Los 12 Discípulos - "Quítate Tú Pa Ponerme Yo" (Live at the 2005 Latin Grammys)
An iconic performance by several of reggaetón's biggest stars in which, as music scholar Petra Rivera-Rideau argues, reggaetón took up space in the broader spectrum of Latin music in a year in which the genre was ignored in the main awards.
The Noise 5
A mixtape by The Noise, a collective formed in the 1990s when reggaetón was still known as underground, and performed mostly by working-class, darker-skinned young Puerto Ricans, both on the island and in New York. This video also shows the early work of Ivy Queen, one of reggaetón's most famous female performers.
Tego Calderón - "Robin Hood"
Puerto Rican rapper and reggaetonero Tego Calderón, also known as El Abayarde, is known for his lyrics tackling racial issues. In his music he not only discusses the hardships of growing up poor and black, but also openly denounces the systematic oppression of Afro-Puerto Ricans and people from other African diasporas.
Rafa Pabön - "Sin Aire"
With a very direct allusion to George Floyd, Puerto Rican rapper Rafa Pabön denounces the disproportionate number of deaths of black people at the hands of police in the U.S. in this track released earlier this year.
La Sista featuring Jowell y Randy - "Striper [remix]"

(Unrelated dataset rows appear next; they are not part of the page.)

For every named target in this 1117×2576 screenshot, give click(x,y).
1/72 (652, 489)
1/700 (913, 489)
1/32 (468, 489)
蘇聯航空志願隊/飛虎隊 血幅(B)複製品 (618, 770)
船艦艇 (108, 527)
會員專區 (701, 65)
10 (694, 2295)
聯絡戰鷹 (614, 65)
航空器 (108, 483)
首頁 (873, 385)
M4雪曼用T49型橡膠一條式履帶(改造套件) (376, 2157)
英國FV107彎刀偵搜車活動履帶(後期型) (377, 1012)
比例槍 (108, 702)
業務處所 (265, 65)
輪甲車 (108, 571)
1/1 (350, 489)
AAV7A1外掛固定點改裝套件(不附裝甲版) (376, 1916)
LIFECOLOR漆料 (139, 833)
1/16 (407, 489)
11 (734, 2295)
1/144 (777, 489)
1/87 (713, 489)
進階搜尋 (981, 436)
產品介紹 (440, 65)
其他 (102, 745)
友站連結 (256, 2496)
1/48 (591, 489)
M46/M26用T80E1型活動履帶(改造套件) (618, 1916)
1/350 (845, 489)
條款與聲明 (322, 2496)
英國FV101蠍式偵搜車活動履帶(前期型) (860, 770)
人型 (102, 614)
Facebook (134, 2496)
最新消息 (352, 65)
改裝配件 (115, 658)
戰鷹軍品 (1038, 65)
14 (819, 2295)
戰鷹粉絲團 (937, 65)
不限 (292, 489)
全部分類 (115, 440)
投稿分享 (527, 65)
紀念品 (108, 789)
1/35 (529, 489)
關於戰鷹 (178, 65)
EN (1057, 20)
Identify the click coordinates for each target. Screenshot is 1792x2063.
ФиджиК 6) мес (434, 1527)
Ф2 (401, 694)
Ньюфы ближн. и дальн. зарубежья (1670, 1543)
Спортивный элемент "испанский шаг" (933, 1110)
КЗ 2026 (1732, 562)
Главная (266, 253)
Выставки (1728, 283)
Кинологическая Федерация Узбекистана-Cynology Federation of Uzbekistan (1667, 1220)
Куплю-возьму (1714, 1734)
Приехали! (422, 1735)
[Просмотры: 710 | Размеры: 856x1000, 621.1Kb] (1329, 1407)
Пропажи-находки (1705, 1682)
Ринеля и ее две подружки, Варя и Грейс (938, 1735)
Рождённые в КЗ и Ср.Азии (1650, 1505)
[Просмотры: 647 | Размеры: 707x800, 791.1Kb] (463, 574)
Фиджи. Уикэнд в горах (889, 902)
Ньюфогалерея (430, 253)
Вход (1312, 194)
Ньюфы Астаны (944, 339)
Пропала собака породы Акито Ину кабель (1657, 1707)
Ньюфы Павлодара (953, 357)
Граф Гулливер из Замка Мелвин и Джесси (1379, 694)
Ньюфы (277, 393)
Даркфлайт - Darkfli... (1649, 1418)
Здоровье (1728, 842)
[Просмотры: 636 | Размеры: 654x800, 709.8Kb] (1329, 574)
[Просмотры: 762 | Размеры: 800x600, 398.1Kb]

A common argument against reggaetón by its detractors is its objectification of women. While there is some legitimacy to that claim, it often results in punishing the genre (and its performers) for a problem that is much broader than this music. In this track, Puerto Rican reggaetón artist La Sista exemplifies the sexual empowerment that many women experience with this musical style.
La Delfi - "Mariquiqui"
Several key circumstances, as mentioned by music scholar Verónica Dávila Ellis, allowed the Dominican Republic–-specifically reggaetón's subgenre of dembow–-to be fertile ground for a vibrant LGBTQ music scene. One of the scene's main performers, La Delfi (who unfortunately died earlier this year), was an icon for LGBTQ youth in and beyond Santo Domingo for openly living his sexuality in a widely homophobic society.
Bakoso: Afrobeats of Cuba
In recent years, the eastern Cuban city of Santiago has given birth to a new genre, related rhythmically to reggaetón, but faster and following a rumba clave rhythm. This is bakosó, and it is said to have originated with medical students from several West African countries who went to Cuba for their studies and brought Afrobeats with them, eventually mixing with Cuban rhythms. The documentary Bakoso: Afrobeats of Cuba seeks to find this music's origin and current form.